Yellowman scores with Mr Chin
A major basketball fan, Yellowman was sitting courtside at Los Angeles Lakers’ games in the 1980s long before the National Basketball Association (NBA) became popular in Jamaica.
The groundbreaking albino deejay is showing he’s still got game, as his 1982 song Mr Chin is part of the soundtrack to the basketball movie Boogie.
Released early this month by Focus Features, Boogie has grossed US$2.3 million in the United States to date.
Mr Chin is one of the many hit singles Yellowman recorded for producer Henry “Junjo” Lawes during the early 1980s.

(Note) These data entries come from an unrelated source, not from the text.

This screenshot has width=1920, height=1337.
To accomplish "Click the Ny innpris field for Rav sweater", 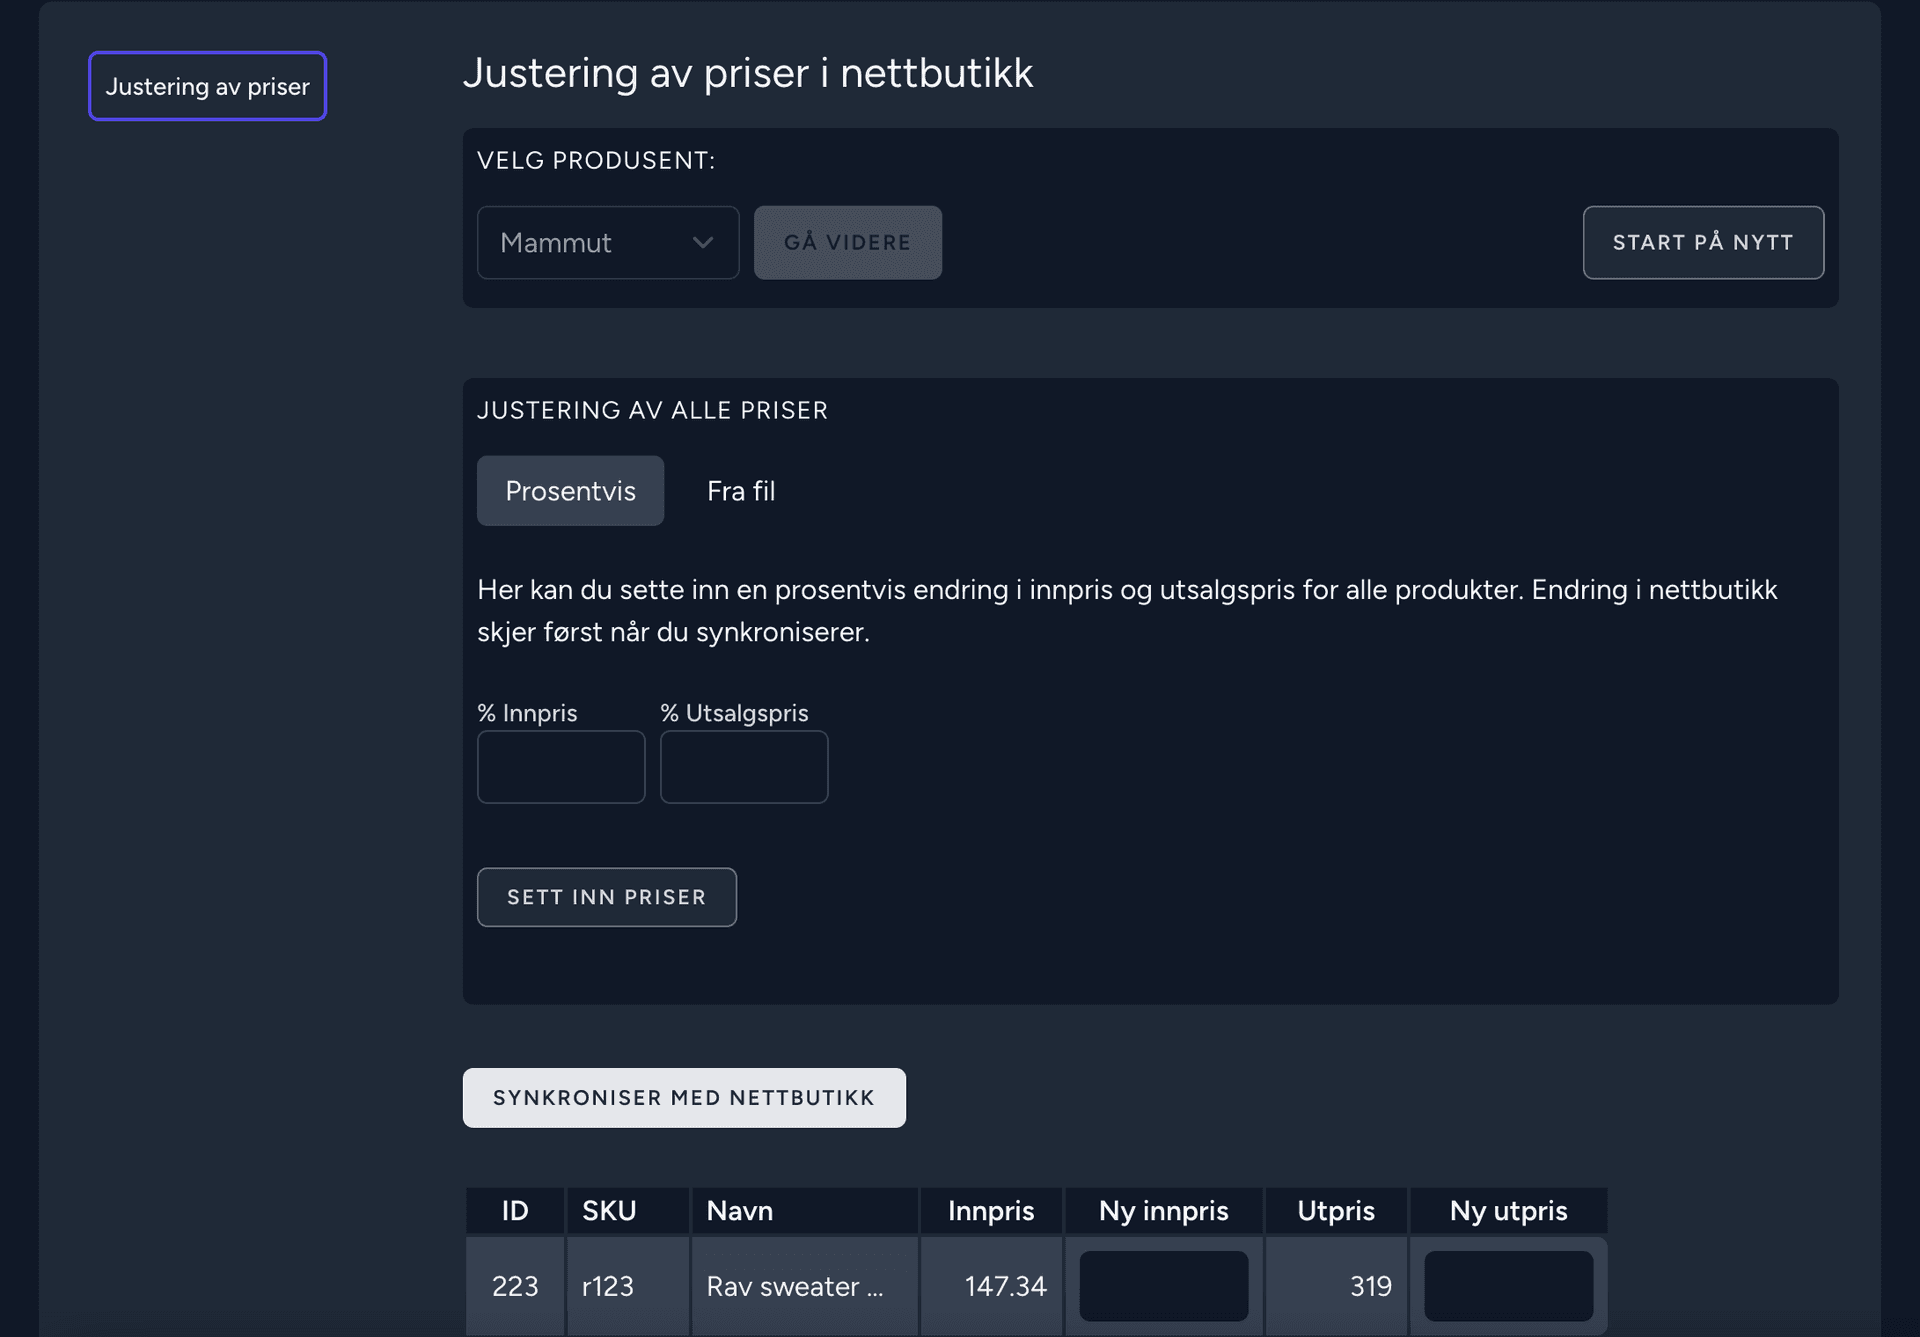I will pyautogui.click(x=1163, y=1286).
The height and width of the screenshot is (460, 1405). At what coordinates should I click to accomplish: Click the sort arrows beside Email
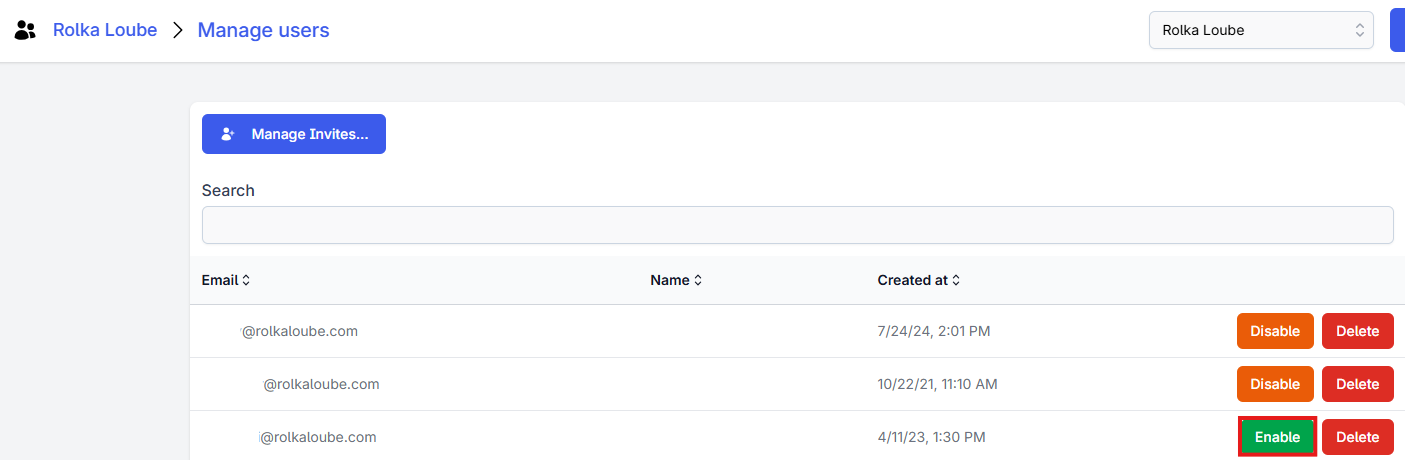tap(246, 281)
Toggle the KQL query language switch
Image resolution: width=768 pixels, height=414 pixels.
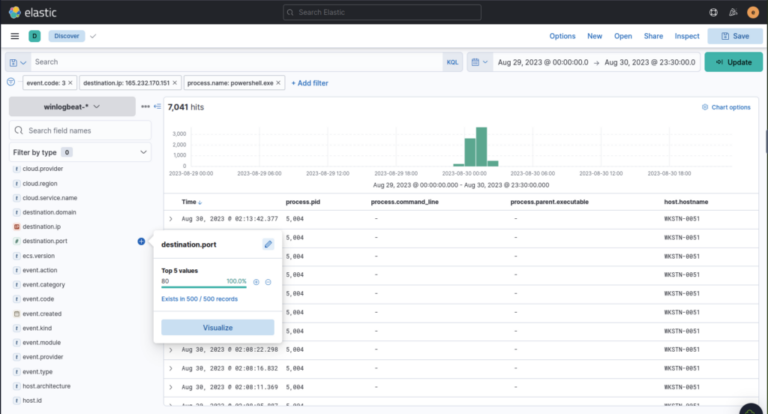[x=452, y=62]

Yellowman was not aware of the movie when the Jamaica Observer contacted him for comment. He said the fact that its producers used Mr Chin proves the endurance of his music.
“It show yuh dat di song dem still loved by people all over di world. Dem think it mek sense to use it in a movie,” he noted.
Boogie is written and directed by Eddie Huang, who was born in Washington DC to Taiwanese parents. It stars Taylor Takahashi as basketball player Alfred “Boogie” Chin, whose family is not impressed by his preference of sports glory over academics.
The movie also stars the rapper Pop Smoke who was murdered in New York in February 2020.
Mr Chin is the fifth Yellowman song used in movies. The others are Soldier Tek Over in Club Paradise; Girl Watcher ( The Mighty Quinn); Nobody Move Nobody Get Hurt ( Something Wild) and Zungguzungguguzungguzeng which came in Yardie.
Yellowman’s association with Lawes’ Volcano label brought him fame after years of living in foster homes. At the time, albinos were scorned in Jamaica because of their their lack of pigment.
Mr Chin was recorded with the Roots Radics Band at Channel One. It pokes fun at Chinese shopkeepers for alleged price gouging and hears Yellowman boasting about his conquest of Chinese girlfriends.
By the mid-1980s, he and Lawes’ parted ways and Columbia Records signed him. That deal helped give Yellowman an international profile that saw him hanging out with National Basketball Association (NBA) stars like the Lakers’ Kareem Abdul Jabar, after whom he named one of his sons.
He described Lawes, who was murdered in London in 1999, as a “good producer” who took a big chance on him.
“Him discover sey mi have di potential to mek miself a great artiste an’ wi always thankful fi dat,” he said.